China se catapulta al primer plano de la historia política e ideológica de nuestros días con una interrogación de enorme alcance válida también para Gorbachov: ¿es posible reformar un régimen comunista sin cambiar sus estructuras políticas? O bien: ¿se puede transformar una estructura socialista sin correr el riesgo de que estalle? Terminada la era del maoísmo, derrotada la Revolución Cultural y la banda de los cuatro, el hábil y pragmático Deng, en el poder desde 1978, inició sus grandes reformas. Eliminó la colectivización del campo, impulsó la iniciativa privada, fomentó el beneficio, dirigió sus tiros contra el viejo ideal igualitario, etcétera. Pero las reformas de la época posmaoísta no pasaron del terreno de la economía al de la política. Las estructuras del partido y el control económico han seguido más o menos idénticos. Y por eso mismo amenazan con paralizarse.Bajo el zodiaco de una rebelión de jóvenes e intelectuales, cuyos epicentros están en las universidades, el destino de China parece una vez más confiado a generaciones novísimas, como jovencísimos eran los guardias rojos.

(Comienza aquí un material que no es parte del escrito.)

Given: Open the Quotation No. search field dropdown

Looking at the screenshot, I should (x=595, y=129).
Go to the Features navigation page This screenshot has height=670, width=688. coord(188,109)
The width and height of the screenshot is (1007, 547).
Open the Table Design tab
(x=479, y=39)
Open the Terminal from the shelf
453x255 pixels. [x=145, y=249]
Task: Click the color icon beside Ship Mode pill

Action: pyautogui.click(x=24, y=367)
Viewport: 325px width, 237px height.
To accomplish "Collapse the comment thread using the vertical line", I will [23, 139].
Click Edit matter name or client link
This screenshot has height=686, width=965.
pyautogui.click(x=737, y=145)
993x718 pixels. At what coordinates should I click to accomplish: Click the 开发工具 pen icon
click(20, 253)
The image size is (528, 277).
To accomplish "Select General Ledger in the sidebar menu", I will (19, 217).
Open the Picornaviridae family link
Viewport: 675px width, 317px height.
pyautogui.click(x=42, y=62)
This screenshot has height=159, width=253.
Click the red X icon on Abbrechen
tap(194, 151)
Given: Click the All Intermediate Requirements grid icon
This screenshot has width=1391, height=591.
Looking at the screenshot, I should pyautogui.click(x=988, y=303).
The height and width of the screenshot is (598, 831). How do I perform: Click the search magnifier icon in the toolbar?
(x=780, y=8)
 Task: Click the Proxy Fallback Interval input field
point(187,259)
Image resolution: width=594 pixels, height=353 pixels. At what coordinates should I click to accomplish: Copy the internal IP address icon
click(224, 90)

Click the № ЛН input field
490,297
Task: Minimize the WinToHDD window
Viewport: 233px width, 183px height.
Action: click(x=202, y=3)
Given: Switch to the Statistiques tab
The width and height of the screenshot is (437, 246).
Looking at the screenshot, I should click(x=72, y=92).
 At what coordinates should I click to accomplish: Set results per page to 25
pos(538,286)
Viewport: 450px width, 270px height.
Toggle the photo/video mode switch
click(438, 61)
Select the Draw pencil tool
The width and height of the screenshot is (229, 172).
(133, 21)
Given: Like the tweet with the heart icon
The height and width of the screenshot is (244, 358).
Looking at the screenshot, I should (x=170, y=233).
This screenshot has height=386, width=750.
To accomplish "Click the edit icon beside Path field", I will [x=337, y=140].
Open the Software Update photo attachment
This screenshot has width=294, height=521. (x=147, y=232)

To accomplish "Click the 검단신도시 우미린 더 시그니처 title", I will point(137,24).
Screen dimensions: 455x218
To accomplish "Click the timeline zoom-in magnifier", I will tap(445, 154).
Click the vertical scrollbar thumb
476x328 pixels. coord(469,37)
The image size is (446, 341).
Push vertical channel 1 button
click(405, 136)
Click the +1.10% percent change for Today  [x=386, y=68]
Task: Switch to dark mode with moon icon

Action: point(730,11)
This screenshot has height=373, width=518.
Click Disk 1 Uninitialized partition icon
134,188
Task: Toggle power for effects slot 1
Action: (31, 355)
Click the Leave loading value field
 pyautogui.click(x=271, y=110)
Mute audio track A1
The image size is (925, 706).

Y jóvenes sobre todo eran los grandes rebeldes, verdaderos fundadores de la China moderna, que en 1919 se alzaron contra el colonialismo de las grandes potencias, contra la servidumbre a los señores feudales, contra las costumbres feroces y esclavistas de las familias, en defensa de las jóvenes vendidas en matrimonio (el propio Mao nació no como político, sino como moralista, en la escuela de Changsa, escribiendo sobre el derecho de las mujeres al "verdadero amor"). La de 1919 es una rebelión social y moral, además de aspirar a la independencia nacional. Su espíritu sigue encarnado en Lu Sun, el Kafka chino,- que en el Diario de un loco hacía a su protagonista descubrir con horror que todos los libros contenían en realidad un solo consejo: "Cómo comer hombres".

La revolución ideal de Juventud Nueva -así se llamaba la organización que consteló la entera China- se estructuró más adelante (influida por la Revolución de Octubre) en torno a un núcleo vagamente marxista (para Stalin y Jruschov se trataba de "ideas de amarillos"), el chinosocialismo de Mao (puritano, igualitario, antirruso), cuyo más poderoso componente fueron los "parias de la tierra", los campesinos, y los intelectuales, salidos de la revuelta de 1919, que cabalgaron fielmente a su lado en la Larga Marcha hasta la independencia, en 1949. Lenin, después de octubre, había dicho: "Todo el poder para los soviets". Mao, llegado a Pekín, se limita a proclamar: "La China está en pie".

Si evoco el 4 de mayo de 1919 (su septuagésimo aniversario acaba de pasar) es porque considero -contra el eurocentrismo ideológico que compara la agitación actual con la Revolución Francesa o bien, incluso, con Solidaridad- que el más sólido punto de referencia para poder juzgar es cabalmente aquella revolución, cuyas dimensiones de libertad y de democracia no se perfeccionaron. Ahora, transcurridos 40 años de Mao y Deng, en el país resuenan nuevos gritos de libertad, de derechos y de democracia, contra la mala gestión, la crisis económica y la corrupción, y contra el partido único.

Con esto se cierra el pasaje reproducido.